One-dimensional channel for Dirac electrons in a 3D topological insulator

TL;DR

This paper reports the discovery of one-dimensional topographic stripes on a topological insulator surface that modulate Dirac electron states, enabling potential realization of 1D chiral modes and dissipationless quantum wires.

Contribution

It introduces a novel intrinsic topographic mechanism to control Dirac electron properties in topological insulators, facilitating the creation of 1D chiral modes.

Findings

Identification of 1D topographic stripes on Bi2Te3 surface.

Observation of Landau level energy modulation along stripes.
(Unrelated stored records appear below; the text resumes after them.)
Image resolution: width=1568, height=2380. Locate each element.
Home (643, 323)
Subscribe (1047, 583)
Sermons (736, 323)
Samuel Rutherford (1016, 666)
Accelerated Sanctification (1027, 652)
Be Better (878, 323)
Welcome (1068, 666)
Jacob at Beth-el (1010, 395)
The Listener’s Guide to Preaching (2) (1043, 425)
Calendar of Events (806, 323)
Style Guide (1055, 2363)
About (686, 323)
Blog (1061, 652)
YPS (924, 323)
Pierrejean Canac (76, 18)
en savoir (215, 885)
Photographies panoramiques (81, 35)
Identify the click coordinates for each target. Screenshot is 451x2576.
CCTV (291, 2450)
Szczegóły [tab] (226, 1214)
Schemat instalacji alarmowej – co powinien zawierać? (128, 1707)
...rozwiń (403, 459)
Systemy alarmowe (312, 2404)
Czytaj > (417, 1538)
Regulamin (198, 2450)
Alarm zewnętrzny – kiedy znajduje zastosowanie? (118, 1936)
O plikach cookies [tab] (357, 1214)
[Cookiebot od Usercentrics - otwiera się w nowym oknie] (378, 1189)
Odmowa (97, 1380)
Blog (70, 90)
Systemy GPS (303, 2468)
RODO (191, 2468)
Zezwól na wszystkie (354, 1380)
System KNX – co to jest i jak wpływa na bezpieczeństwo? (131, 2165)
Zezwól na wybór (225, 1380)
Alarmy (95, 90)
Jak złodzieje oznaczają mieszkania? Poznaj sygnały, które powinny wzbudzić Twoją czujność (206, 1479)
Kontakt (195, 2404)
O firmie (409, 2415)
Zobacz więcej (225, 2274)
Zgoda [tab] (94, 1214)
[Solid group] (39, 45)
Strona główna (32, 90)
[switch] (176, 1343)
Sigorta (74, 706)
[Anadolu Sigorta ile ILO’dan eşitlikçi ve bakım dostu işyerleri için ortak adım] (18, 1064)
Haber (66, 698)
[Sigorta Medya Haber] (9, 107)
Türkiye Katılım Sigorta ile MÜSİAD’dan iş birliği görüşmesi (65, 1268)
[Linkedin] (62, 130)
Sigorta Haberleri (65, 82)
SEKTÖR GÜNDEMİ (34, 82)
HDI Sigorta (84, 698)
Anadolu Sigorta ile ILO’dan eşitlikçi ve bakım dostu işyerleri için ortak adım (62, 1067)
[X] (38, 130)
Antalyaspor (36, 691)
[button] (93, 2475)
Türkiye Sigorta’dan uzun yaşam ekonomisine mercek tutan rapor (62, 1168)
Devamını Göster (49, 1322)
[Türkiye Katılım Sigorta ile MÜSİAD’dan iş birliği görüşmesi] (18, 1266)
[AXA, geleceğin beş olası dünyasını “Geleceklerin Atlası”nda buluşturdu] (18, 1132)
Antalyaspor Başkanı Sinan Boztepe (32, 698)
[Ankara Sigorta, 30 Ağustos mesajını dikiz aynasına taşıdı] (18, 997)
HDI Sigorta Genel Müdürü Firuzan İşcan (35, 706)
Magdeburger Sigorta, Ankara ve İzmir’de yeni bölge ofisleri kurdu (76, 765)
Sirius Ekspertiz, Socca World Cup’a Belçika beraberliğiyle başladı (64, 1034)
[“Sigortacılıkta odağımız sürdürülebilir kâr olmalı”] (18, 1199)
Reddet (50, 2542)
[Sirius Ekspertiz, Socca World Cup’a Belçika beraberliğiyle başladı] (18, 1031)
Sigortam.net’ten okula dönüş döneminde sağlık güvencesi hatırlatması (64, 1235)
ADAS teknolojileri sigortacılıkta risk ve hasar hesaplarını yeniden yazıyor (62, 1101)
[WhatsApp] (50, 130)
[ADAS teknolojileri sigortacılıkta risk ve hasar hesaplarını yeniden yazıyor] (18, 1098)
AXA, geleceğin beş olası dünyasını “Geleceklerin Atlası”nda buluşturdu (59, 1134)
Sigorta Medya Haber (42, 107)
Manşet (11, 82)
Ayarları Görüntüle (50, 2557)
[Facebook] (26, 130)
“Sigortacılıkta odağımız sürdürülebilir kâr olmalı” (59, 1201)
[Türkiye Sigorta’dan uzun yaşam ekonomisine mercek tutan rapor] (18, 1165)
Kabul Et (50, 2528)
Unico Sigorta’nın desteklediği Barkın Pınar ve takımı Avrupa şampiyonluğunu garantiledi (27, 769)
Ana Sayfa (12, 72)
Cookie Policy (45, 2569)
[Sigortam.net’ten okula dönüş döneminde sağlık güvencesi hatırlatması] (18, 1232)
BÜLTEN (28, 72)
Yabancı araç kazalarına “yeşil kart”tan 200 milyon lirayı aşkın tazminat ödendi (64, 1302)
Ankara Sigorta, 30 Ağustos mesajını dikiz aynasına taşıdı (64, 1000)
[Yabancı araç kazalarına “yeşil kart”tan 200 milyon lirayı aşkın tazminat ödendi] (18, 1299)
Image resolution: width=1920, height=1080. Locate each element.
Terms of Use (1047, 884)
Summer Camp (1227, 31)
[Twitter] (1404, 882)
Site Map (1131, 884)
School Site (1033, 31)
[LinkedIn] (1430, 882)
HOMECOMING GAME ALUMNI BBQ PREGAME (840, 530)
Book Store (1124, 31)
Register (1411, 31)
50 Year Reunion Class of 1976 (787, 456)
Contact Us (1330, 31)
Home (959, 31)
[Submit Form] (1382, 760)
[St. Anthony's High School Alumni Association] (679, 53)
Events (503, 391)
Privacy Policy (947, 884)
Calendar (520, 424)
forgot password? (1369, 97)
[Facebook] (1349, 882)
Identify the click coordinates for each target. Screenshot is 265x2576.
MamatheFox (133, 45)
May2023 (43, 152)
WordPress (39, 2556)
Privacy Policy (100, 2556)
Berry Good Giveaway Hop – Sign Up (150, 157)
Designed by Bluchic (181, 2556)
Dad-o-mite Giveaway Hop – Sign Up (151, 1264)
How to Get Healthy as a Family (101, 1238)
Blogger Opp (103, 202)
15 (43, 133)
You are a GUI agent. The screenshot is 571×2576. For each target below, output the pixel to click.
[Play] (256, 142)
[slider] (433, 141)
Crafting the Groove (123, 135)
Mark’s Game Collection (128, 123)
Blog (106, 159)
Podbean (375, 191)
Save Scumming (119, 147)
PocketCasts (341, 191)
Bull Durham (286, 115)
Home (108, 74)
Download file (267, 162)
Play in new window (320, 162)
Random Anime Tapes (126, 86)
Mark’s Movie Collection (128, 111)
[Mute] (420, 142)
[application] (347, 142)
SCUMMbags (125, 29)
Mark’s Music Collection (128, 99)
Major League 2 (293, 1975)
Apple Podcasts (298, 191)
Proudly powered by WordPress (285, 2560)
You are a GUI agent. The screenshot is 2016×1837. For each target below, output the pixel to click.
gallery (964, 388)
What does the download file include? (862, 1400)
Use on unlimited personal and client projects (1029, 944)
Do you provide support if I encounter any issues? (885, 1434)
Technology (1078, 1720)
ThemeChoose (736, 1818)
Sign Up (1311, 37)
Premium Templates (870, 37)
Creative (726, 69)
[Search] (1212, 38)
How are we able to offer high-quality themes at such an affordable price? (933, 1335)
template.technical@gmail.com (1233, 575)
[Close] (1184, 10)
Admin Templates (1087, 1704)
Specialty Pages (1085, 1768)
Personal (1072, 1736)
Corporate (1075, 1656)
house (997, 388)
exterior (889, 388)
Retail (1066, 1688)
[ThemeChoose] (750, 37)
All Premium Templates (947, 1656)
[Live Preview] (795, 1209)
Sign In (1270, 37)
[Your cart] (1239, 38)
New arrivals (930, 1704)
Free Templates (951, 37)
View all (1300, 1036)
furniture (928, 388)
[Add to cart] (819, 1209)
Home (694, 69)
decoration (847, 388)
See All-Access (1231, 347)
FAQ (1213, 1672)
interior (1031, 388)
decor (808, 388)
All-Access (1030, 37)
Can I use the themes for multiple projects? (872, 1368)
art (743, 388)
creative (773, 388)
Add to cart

Potential for realizing topological 1D chiral modes.

Abstract

Topological insulators represent a new state of matter where the topological nature of the bulk bands dictates the existence of a surface state with unique properties. These materials are predicted to host exotic states such as Majorana Fermions and 1D chiral modes, many of which require a delicate tuning of the surface state properties near the Dirac point. Using scanning tunneling microscopy (STM) on the prototypical topological insulator Bi2Te3, we have discovered one-dimensional topographic stripes which induce spatially modulated changes in the electronic structure. Direct magnetic field measurements reveal a striped pattern of Landau level energies, which can be used to realize spatial regions with alternating filling fractions. When the chemical potential is properly tuned, the observed modulation would dictate the existence of topological 1D chiral modes at the boundaries between the stripes, and provide a platform for the experimental realization of 1D dissipationless quantum wires in topological insulators. Our discovery that the surface state dispersion is modulated over nanometer length scales by an intrinsic topographic route represents a new paradigm for controlling the properties of Dirac electrons.